В декабре 2012 года Фонд развития гражданского общества, курируемый бывшим главой управления внутренней политики Администрации президента РФ Константином Костиным, презентовал доклад «Новая протестная волна: мифы и реальность» об итогах протестной активности в России. Доклад содержал крайне спорные характеристики, многие из которых не были подтверждены, и в целом скептично оценивал прошлогоднюю волну протестов. «Совершенно секретно» приводит выдержки из текста, которые вновь возвращают к вопросу об объективности российской социологии (пунктуация оригинала сохранена).
«10 декабря власть впервые за долгие годы разрешает провести масштабный митинг на Болотной площади. Сторонники власти (например Маргарита Симоньян) сразу же обвиняют организаторов в провокации – ведут народ на баррикады. Будет кровь. Но город не боится крови. Не верит в нее. Хотя, впрочем как бы хорошо смотрелись капли крови на белых лентах.

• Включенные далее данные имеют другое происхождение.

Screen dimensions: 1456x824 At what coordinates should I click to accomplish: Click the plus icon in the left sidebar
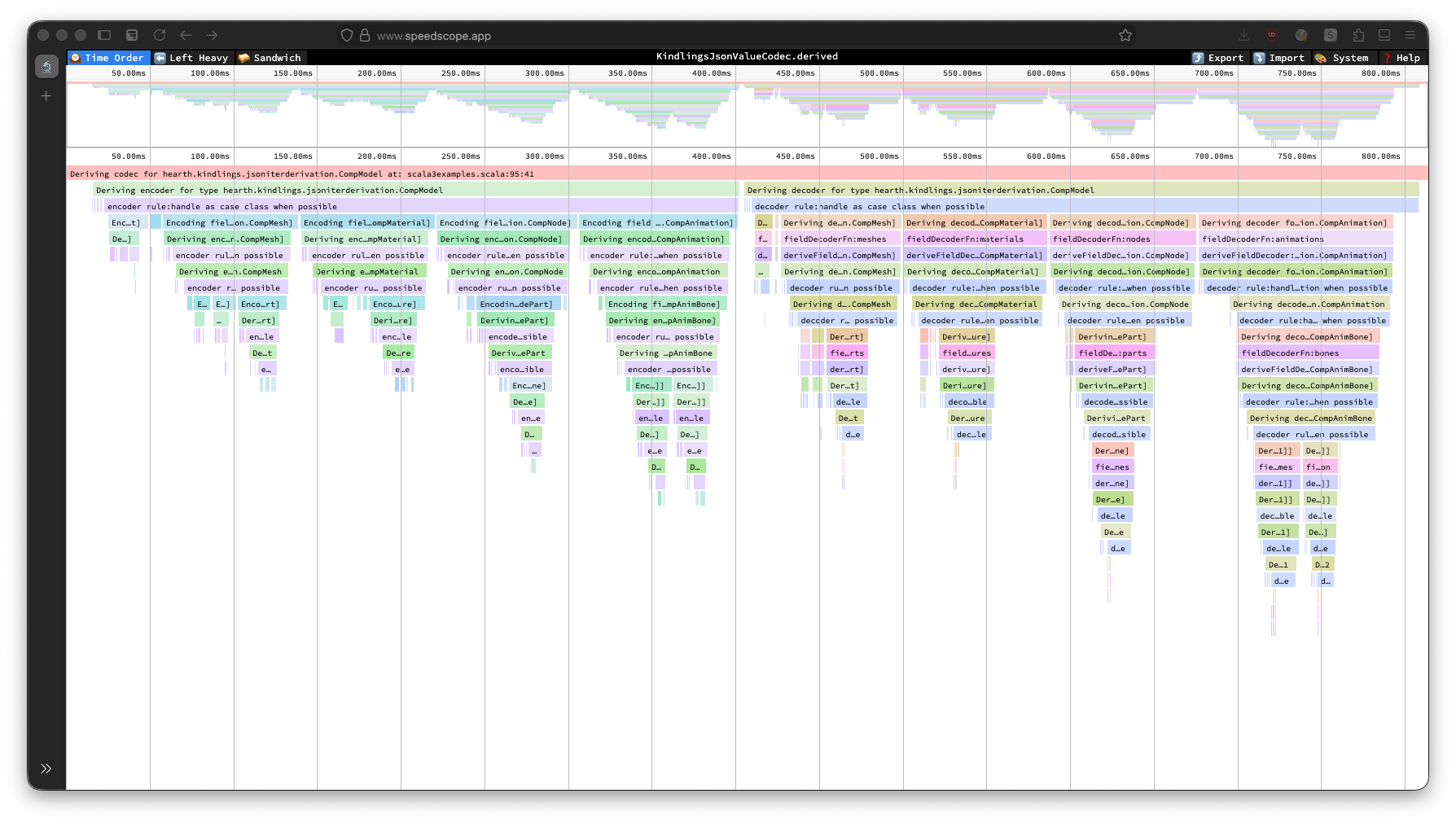click(x=46, y=96)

Кровь моментально бы вошла в моду, но крови не случилось».
«Дмитрий Ольшанский, главный редактор сайта «Русская жизнь» начинает писать об Алексее Навальном, как о «красивом слишком американизированном политике». На то, что американизированный политик выглядит, как среднестатистический оперуполномоченный никто не обращает внимания».
«История Собчак – тот нередкий случай, когда попытки быть вечно модным могут привести к полной потере актуальности. Замкнутость в тусовке, к признанию которой она так стремилась, привела к тому, что единственным смысловым наполнением ее жизни стало существование этой самой немногочисленной тусовки».
«Протест захлебнулся в самом себе. Требования протеста были непонятны ни России, ни даже Москве. Модным может быть лишь победитель, а победителем вновь оказался Путин. Как это ни парадоксально, но из всего политического сезона только Путин, который – казалось – навек потерял актуальность, остался в моде».
«Митинги на Болотной площади 10 декабря и проспекте Сахарова 24 декабря собрали, по данным ГУВД, 25 тыс. и 30 тыс. участников соответственно, а, согласно независимой оценке, – по 43 тыс. участников».
«В ходе протестных акций сформирован политический актив протестов, который, по мнению экспертов фонда, составляет порядка 5000 человек в Москве».
«К основным внутренним причинам [спада протестной волны] можно отнести… разочарование в оппозиционных лидерах, монополизировавших протест и использовавших его для решения своих личных политических задач».
«Политические установки участников акций протеста изученные в ходе фокус-группового исследования ВЦИОМ, показывают, что фигура В.В. Путина воспринимается в данный момент многими как консолидирующая в силу отсутствия вызывающих доверие альтернативных лидеров федерального масштаба. Респонденты фокус-групп воспринимают лично В.В. Путина как гаранта стабильности. На президентских выборах в 2012 году более половины участников исследования (в т.ч. и те, кто выражают готовность в дальнейшем выходить на акции протеста) ответили, что проголосовали за В.В. Путина».